A Year after a Police Car Slammed Dennis Hunter, His Family Welcomes Charges

A Vancouver officer faces speeding and driving without due care offences after a shocking crash.

Jen St. Denis 12 Sep 2023The Tyee

Jen St. Denis is a reporter with The Tyee covering civic issues. Find her on Twitter @JenStDen.

[Editor’s note: A video included in this story includes disturbing images of a police car hitting a pedestrian in a crash that left him with serious injuries, and contains vivid descriptions of body trauma. Please read cautiously and watch the videos at your own discretion.]

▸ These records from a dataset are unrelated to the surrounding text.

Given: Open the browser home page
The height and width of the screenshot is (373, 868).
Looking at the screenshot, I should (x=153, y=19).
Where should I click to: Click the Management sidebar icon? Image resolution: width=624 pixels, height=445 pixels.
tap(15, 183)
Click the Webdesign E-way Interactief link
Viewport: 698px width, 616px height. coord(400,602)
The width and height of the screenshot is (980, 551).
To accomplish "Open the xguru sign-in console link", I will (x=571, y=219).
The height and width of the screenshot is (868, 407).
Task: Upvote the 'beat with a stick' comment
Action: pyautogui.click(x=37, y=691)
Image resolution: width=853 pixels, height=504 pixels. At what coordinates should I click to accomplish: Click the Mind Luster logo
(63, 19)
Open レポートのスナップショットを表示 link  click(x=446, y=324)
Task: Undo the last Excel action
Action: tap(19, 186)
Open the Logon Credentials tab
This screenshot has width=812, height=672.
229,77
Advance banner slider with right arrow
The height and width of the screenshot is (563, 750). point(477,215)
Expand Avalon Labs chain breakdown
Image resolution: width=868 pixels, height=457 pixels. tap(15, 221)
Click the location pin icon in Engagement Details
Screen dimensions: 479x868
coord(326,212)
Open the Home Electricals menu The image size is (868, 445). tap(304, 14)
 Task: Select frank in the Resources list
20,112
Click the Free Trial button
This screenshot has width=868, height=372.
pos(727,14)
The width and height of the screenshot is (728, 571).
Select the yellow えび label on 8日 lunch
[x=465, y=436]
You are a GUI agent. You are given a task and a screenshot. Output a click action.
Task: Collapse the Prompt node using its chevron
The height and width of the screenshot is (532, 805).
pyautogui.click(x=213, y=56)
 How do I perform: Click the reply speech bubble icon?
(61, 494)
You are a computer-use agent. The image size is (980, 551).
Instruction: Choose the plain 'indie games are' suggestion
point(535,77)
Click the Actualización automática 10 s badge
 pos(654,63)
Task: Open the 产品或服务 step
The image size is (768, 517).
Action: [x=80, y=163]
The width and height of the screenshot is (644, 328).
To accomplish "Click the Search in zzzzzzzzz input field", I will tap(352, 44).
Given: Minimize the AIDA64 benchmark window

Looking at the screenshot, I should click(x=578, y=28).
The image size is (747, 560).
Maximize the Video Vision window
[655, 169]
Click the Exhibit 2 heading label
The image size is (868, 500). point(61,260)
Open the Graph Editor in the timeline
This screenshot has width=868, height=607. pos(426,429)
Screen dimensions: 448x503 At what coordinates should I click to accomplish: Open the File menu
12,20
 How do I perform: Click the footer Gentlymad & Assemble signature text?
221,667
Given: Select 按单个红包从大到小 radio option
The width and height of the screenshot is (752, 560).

The ex-wife of a Vancouver man seriously injured when a police car smashed into him a year ago says it’s a great relief that the officer who was driving has been charged with three motor vehicle offences.

The delay in laying charges hurt their family, Rhonda Simpkins told The Tyee, especially Dennis Hunter, who was left with a fractured leg, road rash that led to a serious infection and injuries to his head and face that included a broken eye socket.

“The cop [went] back to work — it hasn’t affected his life at all,” Simpkins said. “Well, it’s severely affected the lives of our family and Dennis especially, just that feeling of there being no consequence.”

The collision was captured on surveillance video, showing Hunter standing motionless on East Hastings Street for several minutes at 3:20 a.m. on Sept. 20, 2022.

Then a police car suddenly drove into him, throwing him several metres from the vehicle.

Hunter was hit on a stretch of East Hastings where the speed limit is set at 30 km/h to protect vulnerable pedestrians in a neighbourhood where many residents struggle with addiction and mental health issues.

Simpkins said the length of time it took to complete the investigation has been hard for her and Hunter’s two teenage children. It’s also taken a toll on Hunter’s health.

“For the last year we’ve seen the paranoia grow as nothing happens,” Simpkins said. “In every conversation I have with him, he’s feeling like the cops are out to get him — and why wouldn't he?”

It took B.C.’s Independent Investigations Office, charged with investigating injuries or death as a result of police actions, 10 months to investigate the incident. On July 24 the office recommended motor vehicle charges for Cst. Jack Zhao.

The BC Prosecution Service announced last week that Zhao would be charged with three motor vehicle act offences: speeding, driving without due care and attention, and failing to exercise due care to avoid colliding with a pedestrian. His first court date is Sept. 28. The prosecution service will consider evidence gathered by the IIO.

Simpkins said she was told by an IIO investigator that the investigation took a long time because some eyewitness accounts did not match what was shown on the videos of the collision.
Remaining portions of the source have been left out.